You are viewing a plain text version of this content. The canonical link for it is here.
Posted to user@flink.apache.org by "Teunissen, F.G.J. (Fred)" <Fr...@ing.com> on 2020/09/07 15:39:50 UTC

Should the StreamingFileSink mark the files "finished" when all bounded input sources are depleted?

Hi All,

My flink-job is using bounded input sources and writes the results to a StreamingFileSink.
When it has processed all the input the job is finished and closes. But the output files are still
named “<prefix>-0-0.<ext>.inprogress.<guid>”. I expected them to be named ““<prefix>-0-0.<ext>”.

Did I forget some setting or something else?

Regards,
Fred


-----------------------------------------------------------------
ATTENTION:
The information in this e-mail is confidential and only meant for the intended recipient. If you are not the intended recipient, don't use or disclose it in any way. Please let the sender know and delete the message immediately.
-----------------------------------------------------------------

Re: Should the StreamingFileSink mark the files "finished" when all bounded input sources are depleted?

Posted by Aljoscha Krettek <al...@apache.org>.
Hi,

this is indeed the correct behaviour right now. Which doesn't mean that 
it's the behaviour that we would like to have.

The reason why we can't move the "pending" files to "final" is that we 
don't have a point where we can do this in an idempotent and retryable 
fashion. When we do regular STREAMING execution we do checkpoints and 
when the checkpoints complete we can move pending files. If this fails, 
it will be retried because we still have all the information we need for 
that in the checkpoint. (It's basically a two-phase commit protocol). 
When a bounded STREAMING programs simply finishes, we don't have a point 
where we can do that. A colleague of mine (Yun in cc) is actually 
working on a proposal to do one "final checkpoint" for exactly this.

We're also working on better support for bounded programs on the 
DataStream API, I'll try and summarise this below.

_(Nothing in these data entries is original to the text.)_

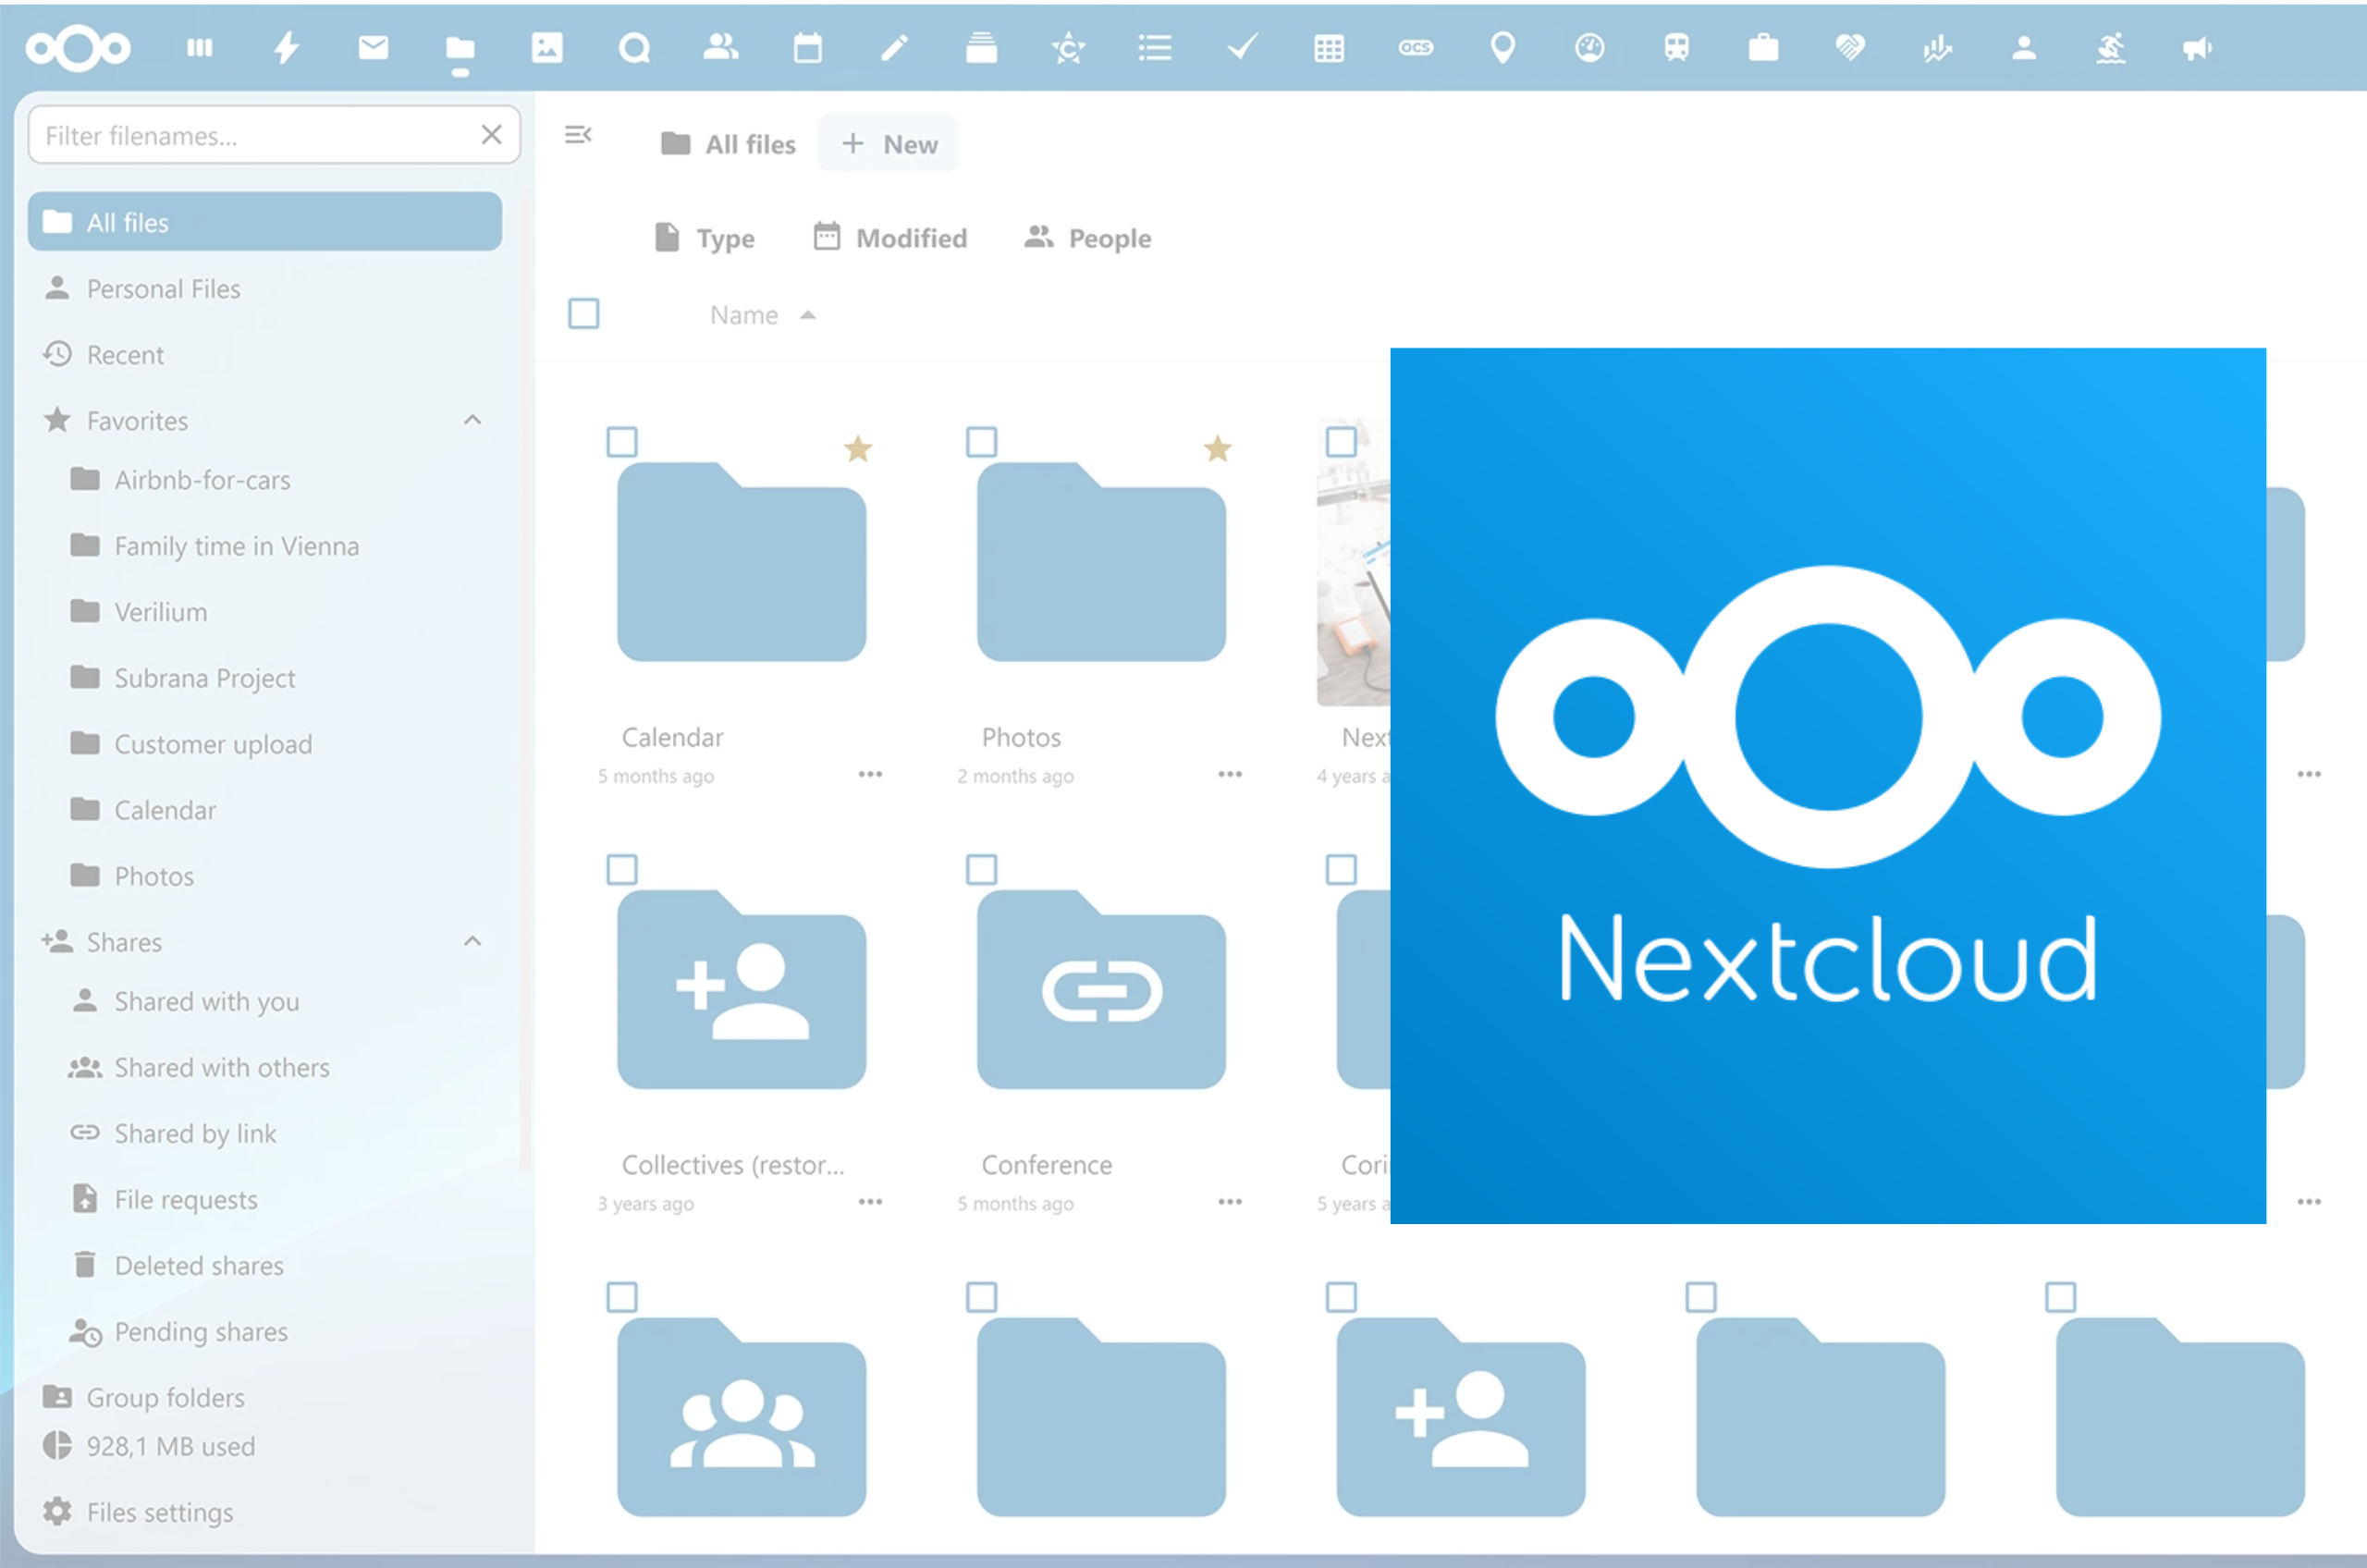Open the Announcements megaphone icon

pyautogui.click(x=2196, y=48)
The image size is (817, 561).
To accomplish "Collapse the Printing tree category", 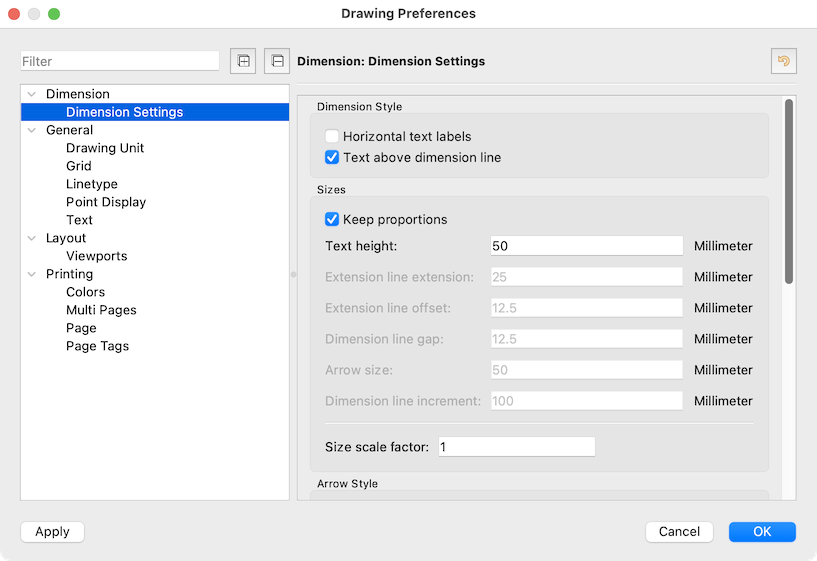I will [32, 274].
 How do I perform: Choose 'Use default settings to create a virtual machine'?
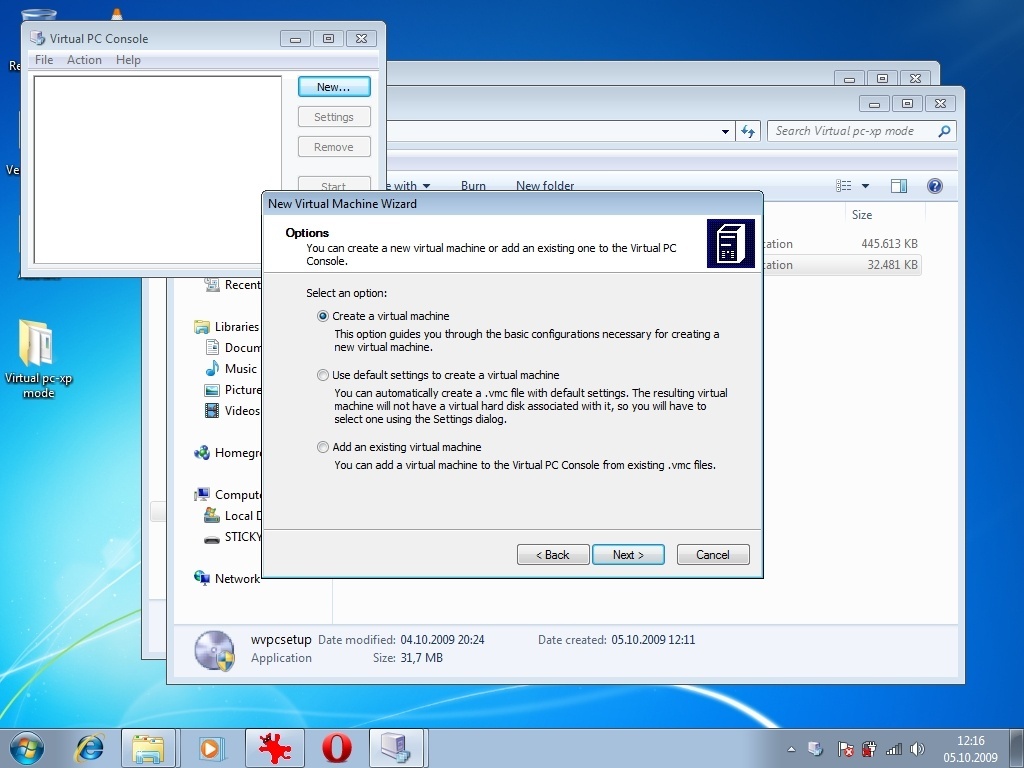323,375
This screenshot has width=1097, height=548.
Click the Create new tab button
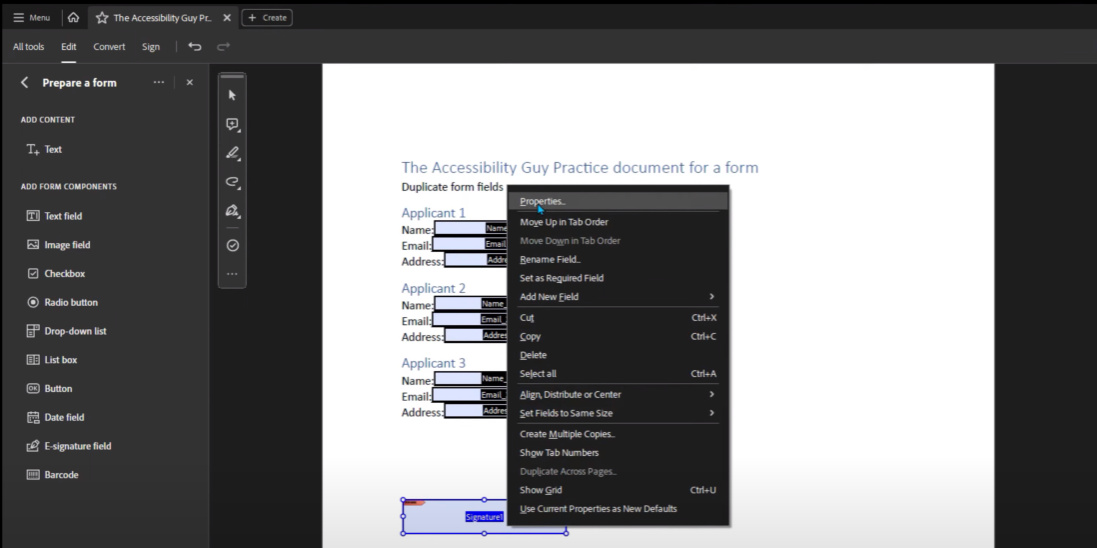point(266,17)
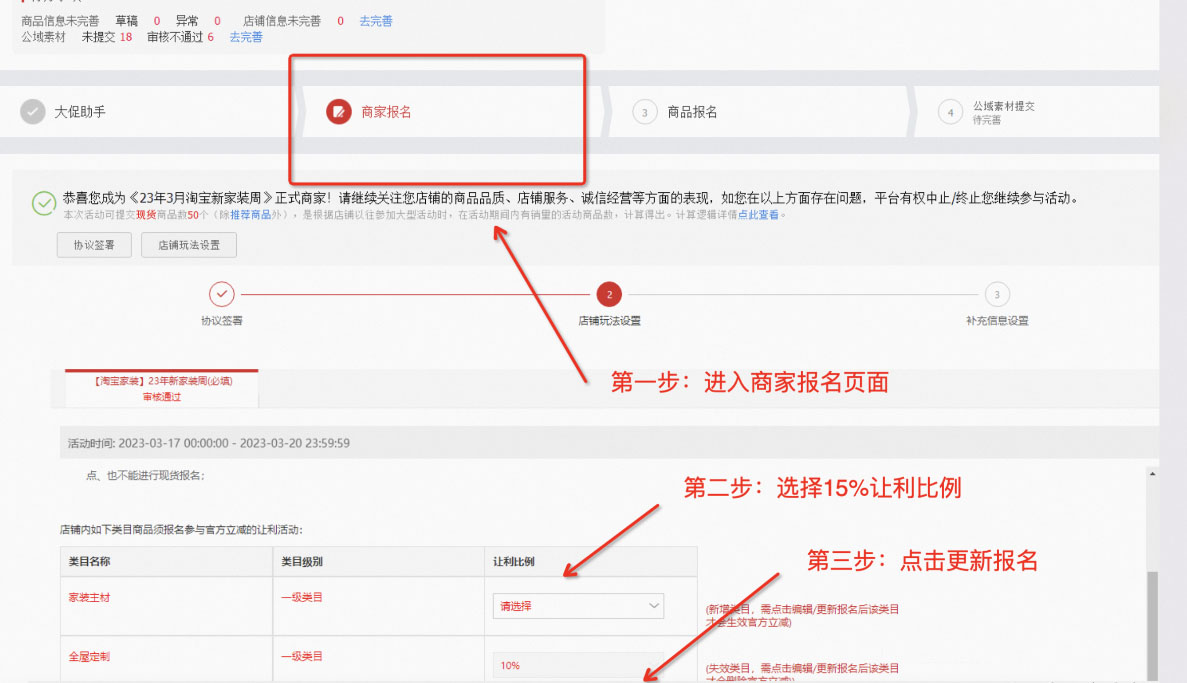Click the 店铺玩法设置 step 2 circle
Viewport: 1187px width, 683px height.
609,295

A couple of colleagues and I are currently thinking about how we can 
bring support for good BATCH execution to the DataStream API. The 
starting point is https://s.apache.org/FLIP-131 which discusses eventual 
deprecation of the DataSet API, followed by 
https://s.apache.org/FLIP-134 which outlines the semantics of BATCH 
execution on the DataStraem API, and https://s.apache.org/FLIP-140 which 
discusses improved runtime behaviour for BATCH programs on the 
DataStream API.

The last piece of the puzzle will be sinks, which also need to work well 
for both BATCH and STREAMING programs on the DataStream API. We're 
expecting to publish a FLIP for this shortly.

Best,
Aljoscha

On 07.09.20 19:29, Ken Krugler wrote:
> Hi Fred,
> 
> I think this is the current behavior (though it would be helpful to know which version of Flink you’re using).
> 
>  From an email conversation with Kostas in January of this year:
> 
>> Hi Ken, Jingsong and Li,
>>
>> Sorry for the late reply.
>>
>> As Jingsong pointed out, upon calling close() the StreamingFileSink
>> does not commit the in-progress/pending files.
>> The reason for this is that the close() method of any UDF including
>> sink functions is called on both normal termination and termination
>> due to failure.
>> Given this, we cannot commit the files, because in case of failure
>> they should be reverted.
>>
>> Actually we are currently updating the StreamingFileSink docs to
>> includes this among other things.
>> Also the differentiation between normal termination and termination
>> due to failure will hopefully be part of Flink 1.11 and
>> this is the FLIP to check
>> https://cwiki.apache.org/confluence/display/FLINK/FLIP-46%3A+Graceful+Shutdown+Handling+by+UDFs <https://cwiki.apache.org/confluence/display/FLINK/FLIP-46%3A+Graceful+Shutdown+Handling+by+UDFs>.
>>
>> Cheers,
>> Kostas
> 
> Though it looks like FLIP-46 is still under discussion, and thus 1.11 doesn’t have a fix for this?
> 
> — Ken
> 
>> On Sep 7, 2020, at 8:39 AM, Teunissen, F.G.J. (Fred) <Fred.Teunissen@ing.com <ma...@ing.com>> wrote:
>>
>> Hi All,
>>   
>> My flink-job is using bounded input sources and writes the results to a StreamingFileSink.
>> When it has processed all the input the job is finished and closes. But the output files are still
>> named “<prefix>-0-0.<ext>.inprogress.<guid>”. I expected them to be named ““<prefix>-0-0.<ext>”.
>>
>> Did I forget some setting or something else?
>>   
>> Regards,
>> Fred
>>   
>> -----------------------------------------------------------------
>> ATTENTION:
>> The information in this e-mail is confidential and only meant for the intended recipient. If you are not the intended recipient, don't use or disclose it in any way. Please let the sender know and delete the message immediately.
>> -----------------------------------------------------------------
> 
> --------------------------
> Ken Krugler
> http://www.scaleunlimited.com <http://www.scaleunlimited.com/>
> custom big data solutions & training
> Hadoop, Cascading, Cassandra & Solr
> 
> 
> 
> --------------------------
> Ken Krugler
> http://www.scaleunlimited.com
> custom big data solutions & training
> Hadoop, Cascading, Cassandra & Solr
> 
> 


Re: Should the StreamingFileSink mark the files "finished" when all bounded input sources are depleted?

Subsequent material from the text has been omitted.